4.1. Practical Implication
This study emphasizes the importance of developing culturally relevant tools, such as the Arabic DEPS-R, to screen for disordered eating behaviors—particularly in diverse populations. Our work highlights the urgent need for support systems tailored to the unique challenges faced by individuals living with type 1 diabetes (T1D). While the DEPS scale can serve as a general screening tool, and the total score may help identify individuals at risk, our findings suggest that the scale is not unidimensional. Therefore, relying solely on the total or mean score may not be sufficient for diagnosing diabetic eating disorders. Instead, the subscale scores may provide more meaningful and nuanced insights into the various dimensions of disordered eating behaviors in this population. By fostering awareness and promoting open dialogue, we hope to contribute to better health outcomes and an improved quality of life for those navigating both diabetes and complex eating behaviors.

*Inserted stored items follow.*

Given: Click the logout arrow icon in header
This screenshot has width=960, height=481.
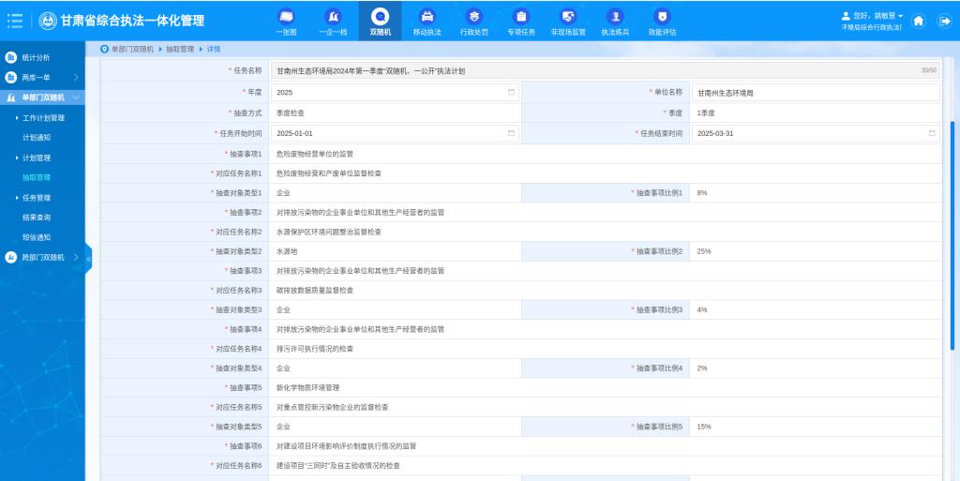Looking at the screenshot, I should [x=944, y=21].
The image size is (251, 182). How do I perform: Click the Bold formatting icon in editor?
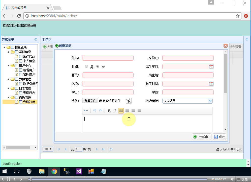click(109, 111)
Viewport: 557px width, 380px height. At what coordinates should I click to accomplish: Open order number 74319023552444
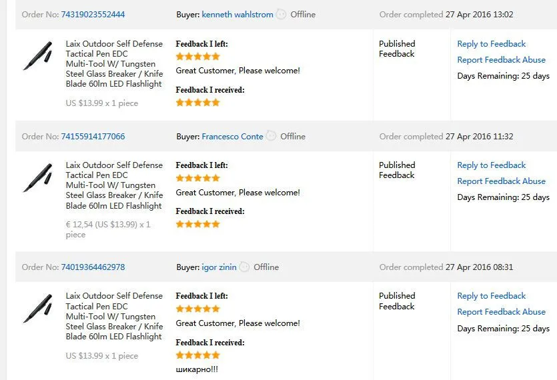pyautogui.click(x=93, y=15)
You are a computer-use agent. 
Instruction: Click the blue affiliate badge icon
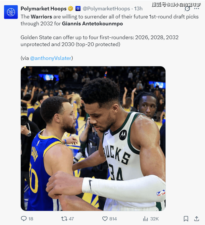78,9
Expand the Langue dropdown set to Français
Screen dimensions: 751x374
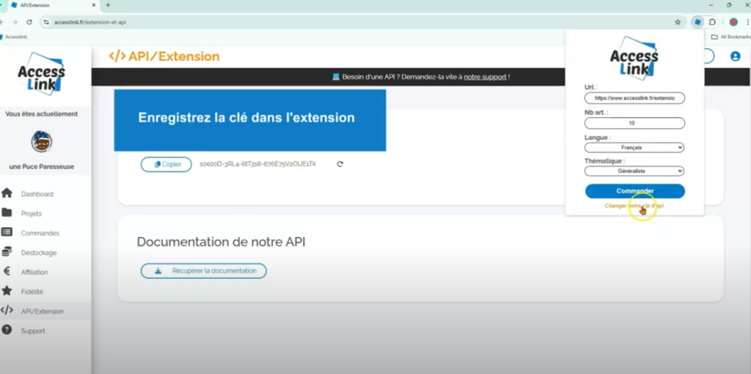coord(634,147)
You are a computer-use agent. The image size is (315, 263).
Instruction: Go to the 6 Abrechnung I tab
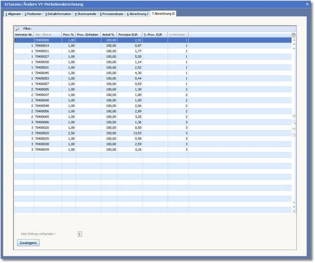[x=138, y=14]
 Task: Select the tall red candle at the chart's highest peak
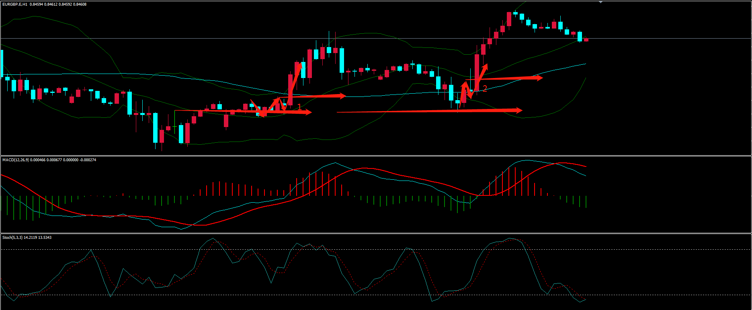click(509, 19)
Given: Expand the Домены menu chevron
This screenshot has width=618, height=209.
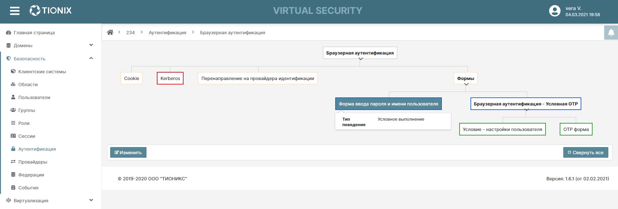Looking at the screenshot, I should click(91, 45).
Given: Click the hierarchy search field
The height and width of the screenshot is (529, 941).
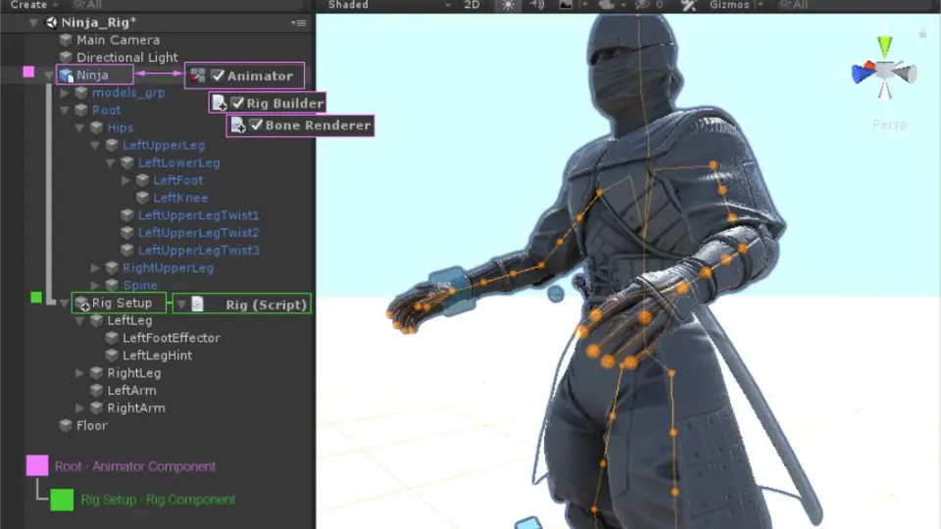Looking at the screenshot, I should [x=186, y=5].
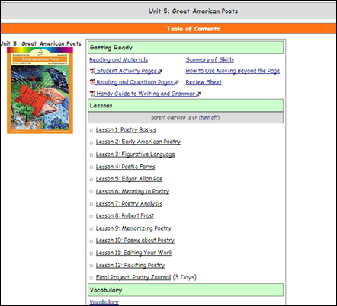
Task: Click the PDF icon beside Student Activity Pages
Action: (x=92, y=71)
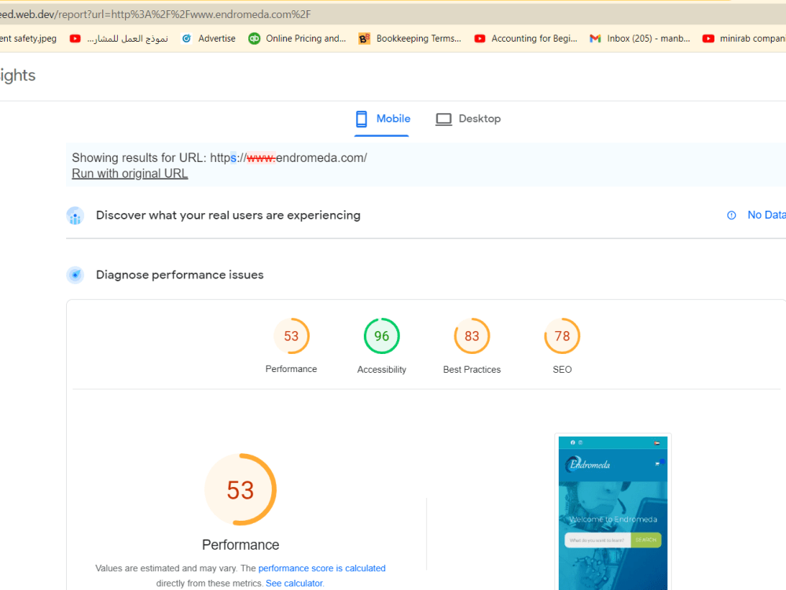The height and width of the screenshot is (590, 786).
Task: Click the Online Pricing bookmark favicon
Action: pyautogui.click(x=253, y=38)
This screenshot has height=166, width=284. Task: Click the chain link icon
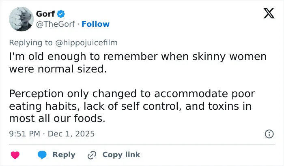tap(92, 155)
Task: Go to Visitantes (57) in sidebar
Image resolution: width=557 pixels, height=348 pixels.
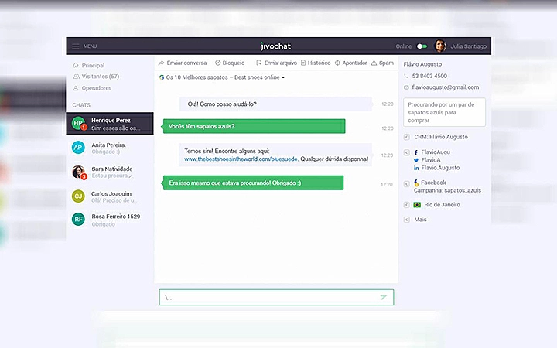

4.2. Limitations and Prospective Directions
The authors acknowledge some limitations. The present Arabic version of DEPS-R was validated together with the Arabic version of the SCOFF questionnaire, which is the most widely used tool for screening eating disorders in adolescents. Other common tools for eating disorders, such as EATS-26, have already been validated with the Arabic DEPS-R (
Aoun et al., 2015). Given the inherent limitation of DEPS-R as a screening tool and not a diagnostic tool for EDs, the obtained prevalence of DEBs in the present study is only suggestive and further investigations are still necessary to confirm diagnosis. Another limitation is relying on self-reporting of complications and diagnoses of depression and anxiety.